> **Written request**
Copy the following items out again, unchanged.

:: Extracted information ::

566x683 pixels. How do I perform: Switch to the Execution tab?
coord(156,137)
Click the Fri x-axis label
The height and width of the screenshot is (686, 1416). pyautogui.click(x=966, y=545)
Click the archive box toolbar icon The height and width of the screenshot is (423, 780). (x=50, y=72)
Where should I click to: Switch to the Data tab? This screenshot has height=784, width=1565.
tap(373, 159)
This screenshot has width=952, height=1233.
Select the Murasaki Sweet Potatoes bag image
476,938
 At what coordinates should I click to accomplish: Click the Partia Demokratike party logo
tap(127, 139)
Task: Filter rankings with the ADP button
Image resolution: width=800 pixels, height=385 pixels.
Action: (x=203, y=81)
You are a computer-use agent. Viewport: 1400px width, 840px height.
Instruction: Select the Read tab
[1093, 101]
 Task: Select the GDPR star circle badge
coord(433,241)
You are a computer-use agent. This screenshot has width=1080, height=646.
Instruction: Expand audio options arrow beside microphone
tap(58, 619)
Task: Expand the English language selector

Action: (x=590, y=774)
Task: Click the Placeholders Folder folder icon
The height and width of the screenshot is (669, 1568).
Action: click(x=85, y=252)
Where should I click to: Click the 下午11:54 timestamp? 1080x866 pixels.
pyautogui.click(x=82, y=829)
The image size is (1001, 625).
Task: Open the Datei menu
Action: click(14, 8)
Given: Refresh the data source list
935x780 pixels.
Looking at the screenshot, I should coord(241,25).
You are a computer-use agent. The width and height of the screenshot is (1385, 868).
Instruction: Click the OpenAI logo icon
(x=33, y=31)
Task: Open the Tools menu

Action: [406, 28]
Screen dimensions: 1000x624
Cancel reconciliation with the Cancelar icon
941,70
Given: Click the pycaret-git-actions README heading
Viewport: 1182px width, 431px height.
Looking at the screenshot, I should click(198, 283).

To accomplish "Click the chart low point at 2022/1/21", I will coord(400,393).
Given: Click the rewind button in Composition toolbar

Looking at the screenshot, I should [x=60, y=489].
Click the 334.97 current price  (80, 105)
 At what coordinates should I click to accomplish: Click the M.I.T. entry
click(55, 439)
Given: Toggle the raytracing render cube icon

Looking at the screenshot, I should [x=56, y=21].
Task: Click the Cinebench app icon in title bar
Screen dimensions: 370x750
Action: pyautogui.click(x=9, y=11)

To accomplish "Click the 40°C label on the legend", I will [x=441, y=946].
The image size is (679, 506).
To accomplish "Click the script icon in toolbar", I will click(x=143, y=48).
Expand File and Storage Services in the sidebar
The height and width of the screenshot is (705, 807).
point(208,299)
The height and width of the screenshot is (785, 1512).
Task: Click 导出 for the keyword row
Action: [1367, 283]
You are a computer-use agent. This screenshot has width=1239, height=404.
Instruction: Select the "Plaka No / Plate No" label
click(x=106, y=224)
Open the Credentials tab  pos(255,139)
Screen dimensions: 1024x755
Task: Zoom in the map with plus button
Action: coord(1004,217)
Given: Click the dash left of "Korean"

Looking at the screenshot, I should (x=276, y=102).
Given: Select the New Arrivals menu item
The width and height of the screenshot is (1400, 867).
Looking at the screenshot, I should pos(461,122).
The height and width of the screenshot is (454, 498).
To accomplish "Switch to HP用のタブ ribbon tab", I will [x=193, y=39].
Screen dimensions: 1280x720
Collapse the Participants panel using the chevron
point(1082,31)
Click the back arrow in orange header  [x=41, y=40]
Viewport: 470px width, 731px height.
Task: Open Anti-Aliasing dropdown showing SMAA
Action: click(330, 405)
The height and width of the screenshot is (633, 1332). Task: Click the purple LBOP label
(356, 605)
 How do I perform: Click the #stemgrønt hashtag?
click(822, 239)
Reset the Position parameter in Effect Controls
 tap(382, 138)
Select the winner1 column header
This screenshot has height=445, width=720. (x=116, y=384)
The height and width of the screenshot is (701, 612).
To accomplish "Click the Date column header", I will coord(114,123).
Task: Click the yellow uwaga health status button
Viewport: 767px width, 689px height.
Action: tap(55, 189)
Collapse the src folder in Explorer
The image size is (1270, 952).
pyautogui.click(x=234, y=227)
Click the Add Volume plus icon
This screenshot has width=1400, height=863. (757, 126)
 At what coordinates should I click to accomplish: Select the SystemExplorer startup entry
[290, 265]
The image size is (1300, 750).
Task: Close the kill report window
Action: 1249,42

:::

> **Task answer**
566x683 pixels. How do I perform: Switch to the Execution tab?
coord(156,137)
Click the Fri x-axis label
The height and width of the screenshot is (686, 1416). pyautogui.click(x=966, y=545)
Click the archive box toolbar icon The height and width of the screenshot is (423, 780). (x=50, y=72)
Where should I click to: Switch to the Data tab? This screenshot has height=784, width=1565.
tap(373, 159)
This screenshot has width=952, height=1233.
Select the Murasaki Sweet Potatoes bag image
476,938
 At what coordinates should I click to accomplish: Click the Partia Demokratike party logo
tap(127, 139)
Task: Filter rankings with the ADP button
Image resolution: width=800 pixels, height=385 pixels.
Action: (x=203, y=81)
You are a computer-use agent. Viewport: 1400px width, 840px height.
Instruction: Select the Read tab
[1093, 101]
 Task: Select the GDPR star circle badge
coord(433,241)
You are a computer-use agent. This screenshot has width=1080, height=646.
Instruction: Expand audio options arrow beside microphone
tap(58, 619)
Task: Expand the English language selector

Action: (x=590, y=774)
Task: Click the Placeholders Folder folder icon
The height and width of the screenshot is (669, 1568).
Action: click(x=85, y=252)
Where should I click to: Click the 下午11:54 timestamp? 1080x866 pixels.
pyautogui.click(x=82, y=829)
The image size is (1001, 625).
Task: Open the Datei menu
Action: click(14, 8)
Given: Refresh the data source list
935x780 pixels.
Looking at the screenshot, I should coord(241,25).
You are a computer-use agent. The width and height of the screenshot is (1385, 868).
Instruction: Click the OpenAI logo icon
(x=33, y=31)
Task: Open the Tools menu

Action: [406, 28]
Screen dimensions: 1000x624
Cancel reconciliation with the Cancelar icon
941,70
Given: Click the pycaret-git-actions README heading
Viewport: 1182px width, 431px height.
Looking at the screenshot, I should click(198, 283).

To accomplish "Click the chart low point at 2022/1/21", I will coord(400,393).
Given: Click the rewind button in Composition toolbar

Looking at the screenshot, I should [x=60, y=489].
Click the 334.97 current price  (80, 105)
 At what coordinates should I click to accomplish: Click the M.I.T. entry
click(55, 439)
Given: Toggle the raytracing render cube icon

Looking at the screenshot, I should [x=56, y=21].
Task: Click the Cinebench app icon in title bar
Screen dimensions: 370x750
Action: pyautogui.click(x=9, y=11)

To accomplish "Click the 40°C label on the legend", I will [x=441, y=946].
The image size is (679, 506).
To accomplish "Click the script icon in toolbar", I will click(x=143, y=48).
Expand File and Storage Services in the sidebar
The height and width of the screenshot is (705, 807).
point(208,299)
The height and width of the screenshot is (785, 1512).
Task: Click 导出 for the keyword row
Action: [1367, 283]
You are a computer-use agent. This screenshot has width=1239, height=404.
Instruction: Select the "Plaka No / Plate No" label
click(x=106, y=224)
Open the Credentials tab  pos(255,139)
Screen dimensions: 1024x755
Task: Zoom in the map with plus button
Action: coord(1004,217)
Given: Click the dash left of "Korean"

Looking at the screenshot, I should (x=276, y=102).
Given: Select the New Arrivals menu item
The width and height of the screenshot is (1400, 867).
Looking at the screenshot, I should pos(461,122).
The height and width of the screenshot is (454, 498).
To accomplish "Switch to HP用のタブ ribbon tab", I will [x=193, y=39].
Screen dimensions: 1280x720
Collapse the Participants panel using the chevron
point(1082,31)
Click the back arrow in orange header  [x=41, y=40]
Viewport: 470px width, 731px height.
Task: Open Anti-Aliasing dropdown showing SMAA
Action: click(330, 405)
The height and width of the screenshot is (633, 1332). Task: Click the purple LBOP label
(356, 605)
 How do I perform: Click the #stemgrønt hashtag?
click(822, 239)
Reset the Position parameter in Effect Controls
 tap(382, 138)
Select the winner1 column header
This screenshot has height=445, width=720. (x=116, y=384)
The height and width of the screenshot is (701, 612).
To accomplish "Click the Date column header", I will coord(114,123).
Task: Click the yellow uwaga health status button
Viewport: 767px width, 689px height.
Action: tap(55, 189)
Collapse the src folder in Explorer
The image size is (1270, 952).
pyautogui.click(x=234, y=227)
Click the Add Volume plus icon
This screenshot has width=1400, height=863. (757, 126)
 At what coordinates should I click to accomplish: Select the SystemExplorer startup entry
[290, 265]
The image size is (1300, 750).
Task: Close the kill report window
Action: 1249,42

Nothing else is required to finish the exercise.